YOUR ASSIGNMENT. Go through the material and copy each line that includes "computer".

DATA SHOWN.
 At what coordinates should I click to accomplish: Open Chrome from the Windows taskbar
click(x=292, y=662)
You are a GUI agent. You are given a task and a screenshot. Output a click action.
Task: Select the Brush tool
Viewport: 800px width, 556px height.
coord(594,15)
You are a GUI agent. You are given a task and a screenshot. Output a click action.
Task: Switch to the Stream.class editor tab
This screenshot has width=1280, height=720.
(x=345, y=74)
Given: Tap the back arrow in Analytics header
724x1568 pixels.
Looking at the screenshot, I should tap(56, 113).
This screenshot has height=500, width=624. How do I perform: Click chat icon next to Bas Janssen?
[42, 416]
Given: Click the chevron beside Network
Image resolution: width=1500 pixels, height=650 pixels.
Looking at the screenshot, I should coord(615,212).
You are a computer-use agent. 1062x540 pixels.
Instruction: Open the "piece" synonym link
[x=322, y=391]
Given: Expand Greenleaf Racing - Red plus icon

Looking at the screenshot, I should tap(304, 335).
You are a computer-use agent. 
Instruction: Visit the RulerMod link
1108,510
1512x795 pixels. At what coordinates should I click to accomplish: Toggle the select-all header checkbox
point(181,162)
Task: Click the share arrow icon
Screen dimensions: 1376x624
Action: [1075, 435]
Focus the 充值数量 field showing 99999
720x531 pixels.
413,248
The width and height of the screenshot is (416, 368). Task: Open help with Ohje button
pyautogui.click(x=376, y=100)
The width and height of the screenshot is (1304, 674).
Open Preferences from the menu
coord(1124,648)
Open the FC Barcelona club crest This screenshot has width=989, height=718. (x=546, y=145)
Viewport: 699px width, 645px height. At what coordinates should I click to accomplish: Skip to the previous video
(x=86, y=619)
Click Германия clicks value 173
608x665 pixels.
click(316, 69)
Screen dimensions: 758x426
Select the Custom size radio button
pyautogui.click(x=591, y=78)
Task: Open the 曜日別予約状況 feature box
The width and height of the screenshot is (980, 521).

RESULT BELOW.
You are a computer-use agent. 1062x540 pixels.
You are a computer-use agent. 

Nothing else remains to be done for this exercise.